Des mesures plus proches de la réalité
L’intérêt de l’auto-mesure, c’est qu’elle motive les patients à prendre en main leur santé. Pour le médecin aussi, elle comporte un bénéfice non négligeable. Entre la consultation et le domicile, des différences peuvent émerger sur les mesures. Certains patients auront une tension normale dans les deux cas, d’autres une hypertension. Mais il arrive que la pression artérielle soit normale en cabinet et élevée à la maison (hypertension masquée) ou l’inverse (effet blouse blanche). « Cela justifie de loin la nécessité des mesures à l’extérieur du cabinet médical », estime Guillaume Bobrie, membre de l’unité d’hypertension artérielle à l’HEGP. L’auto-mesure « élimine l’effet blouse blanche, peut éliminer ou détecter l’hypertension masquée, et cela prédit mieux le risque cardio-vasculaire que la mesure conventionnelle, en cabinet médical », poursuit le spécialiste. Mais cette possibilité s’est le plus souvent développée hors du circuit médical. Avec Hy-Result, l’Hôpital Européen Georges-Pompidou veut rapprocher l’auto-mesure des médecins.

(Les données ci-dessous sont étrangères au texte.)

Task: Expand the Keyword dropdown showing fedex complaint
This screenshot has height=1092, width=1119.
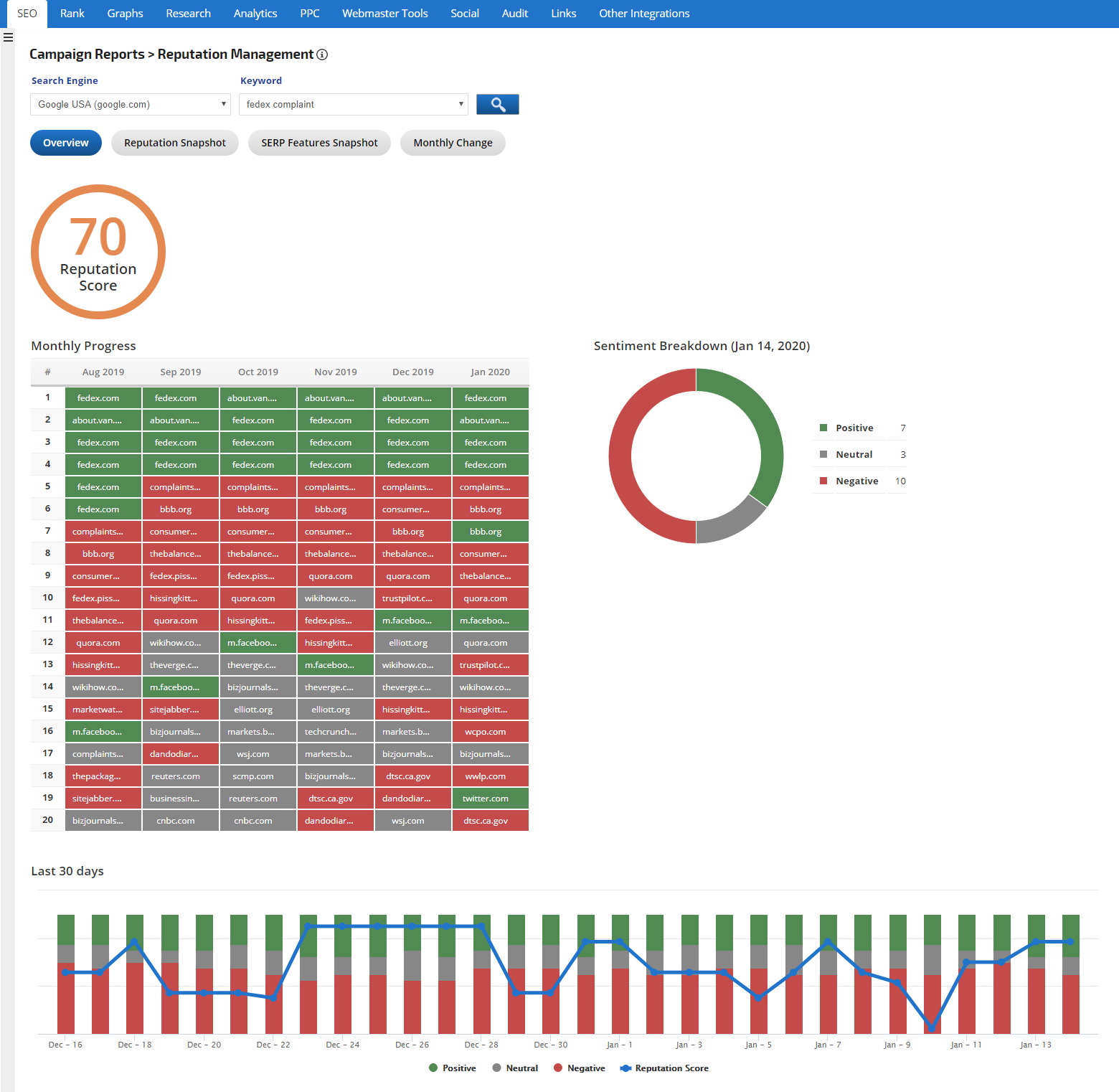Action: [x=353, y=104]
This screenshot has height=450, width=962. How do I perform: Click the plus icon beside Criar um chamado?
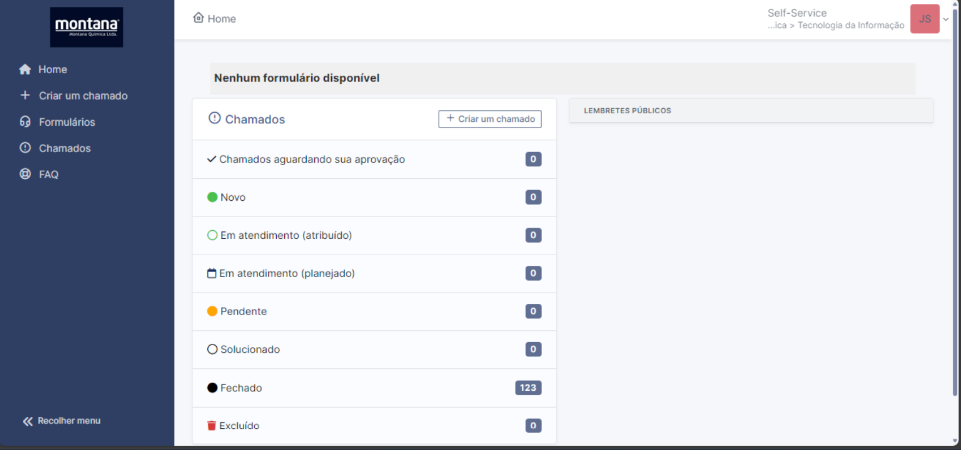pyautogui.click(x=26, y=96)
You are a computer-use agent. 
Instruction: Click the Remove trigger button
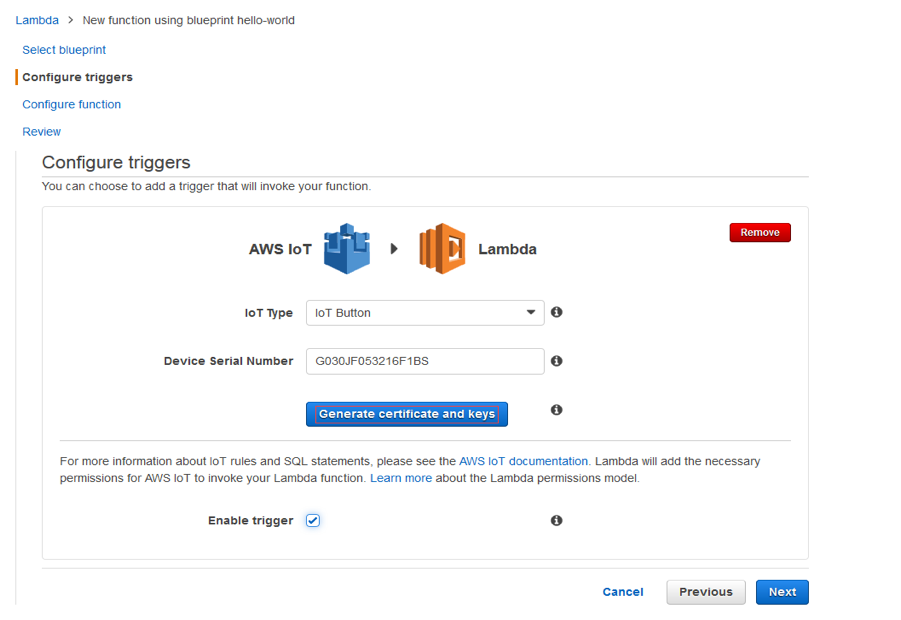pyautogui.click(x=760, y=232)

Ecoutez le Dr Nicolas Postel-Vinay, unité d’hypertension artérielle (HEGP) : « Quand on a vu ces pratiques émerger, on avait 2 solutions : dire non, ce n’est pas sérieux, ou imposer des règles scientifiques à ces innovations. »
Un algorithme certifié
En plus de médicaliser l’auto-mesure, l’application vulgarise la lecture des résultats. « 100 % de la population adulte est concernée par la mesure de sa pression artérielle. On pense donc qu’il faut automatiser un 1e niveau de compréhension pour que les personnes puissent gérer adéquatement leur situation en dehors de l’avis médical », estime le Dr Postel-Vinay. « Si on peut, de façon informatisée, trier l’accès au médecin, je pense qu’on est sur la bonne voie. »
Mais pour contrôler l’hypertension, encore faut-il s’assurer de la qualité des mesures. Pour cela, Hy-Result renvoie vers le site automesure.com, créé par Nicolas Postel-Vinay, qui livre de nombreux conseils. L’algorithme utilisé par l’application a lui été testé auprès de 200 patients. Les résultats de l’essai de faisabilité sont parus en mars dernier dans le Journal of Hypertension. C’est la seule application à offrir cette garantie.
Et les résultats sont au rendez-vous : au cours de l’essai, la pression systolique était améliorée de 5 mm Hg, la pression diastolique de 2 mm Hg… soit environ la moitié de ce qu’on parvient à atteindre avec des hypotenseurs. La technique a également permis d’améliorer le suivi du traitement... et ne coûte pas plus qu'une prise en charge traditionnelle.